Ugh, my hair, says one, as it blows across her face, I’m gonna shave it off, I swear.
Her friends know she doesn’t mean it. They make lazy laughs and she adjusts her Jackie O sunglasses, lifts phone to ear.
They glance my way when they think I’m not looking, here across the terrace. We’re outside the chocolate shop with coffee (me) and ice cream (them), the waffle cone passes around the table for a lick from each pink tongue.
I am easily identifiable as an outsider. MacDowell sweatshirt over skirt over leggings, tennis shoes. I rode a bicycle here, provided by the Colony. It has my name on a tag on the handle, and no lock. No locks needed here, not even In Town, we’re told.
I worry about my brakes on the steep hill down from here, worry about the steep hill back up to the Colony. I’ll doubtless have to face the humiliation of hopping off the bike and pushing, at least part of the way. I say hopping off, but I mean a cumbersome hitch of the leg. I’m awkward on a bike, haven’t ridden one that fit me since I was eight years old, and my red, banana seat bike, my beautiful Christmas-present bike, was stolen in the first week I rode it to school. After that I rode my dad’s too-big bike, was hit, twice, by two different cars. One didn’t stop and left me to ride home in shock and bleeding down one half of my body. The driver of the second invited me in to tea. She apologized while I shook on her couch.

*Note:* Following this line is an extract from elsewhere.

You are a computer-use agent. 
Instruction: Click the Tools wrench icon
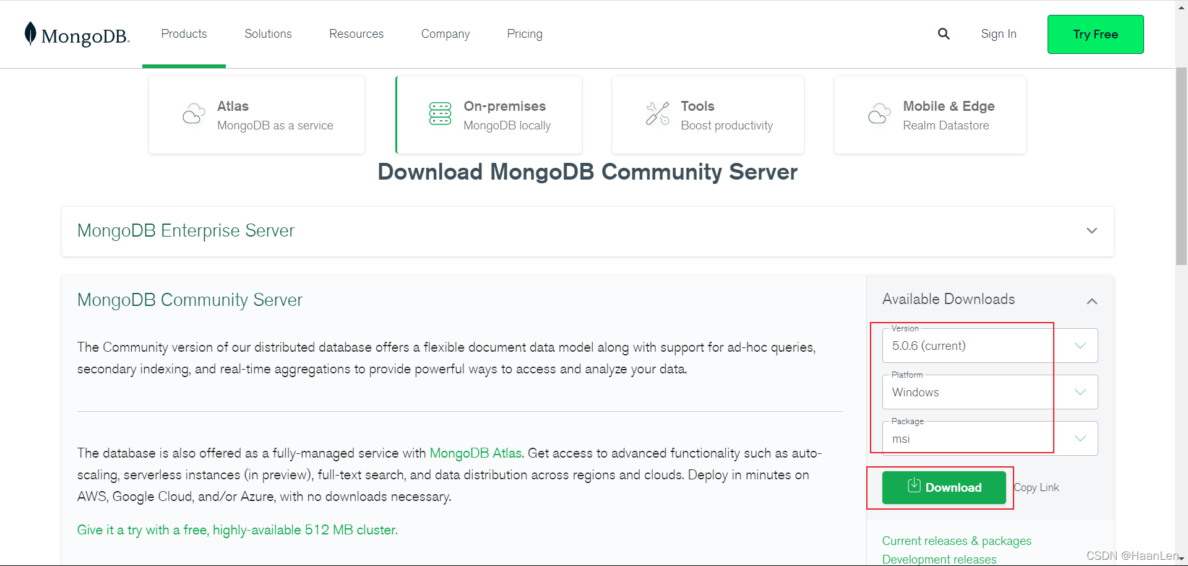pos(658,114)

This bike fits, almost, almost perfectly. I’m learning how to ride again. It fits like this Colony, this place where all I have to do every day is put words on a page. I have a little house in the woods with a little bed, and a wood stove, and a big window onto trees and trees. Lunch appears in a Red Riding Hood picnic basket on my doorstep, every day at 12:30.
My first week here, I sat at my big wooden desk, and cried, every day, in front of the picture window, squirrels and chipmunks quarreling in the trees. I did nothing at all to deserve this.
I did nothing to deserve this, but every day I write. When it is cold, I build a fire. I love my neat little cabin in the woods. But I’m happy today to be at the chocolate shop, with the shining girls and their high heels, the father and daughters with their dogs, the soft cheeks of springtime against my skin.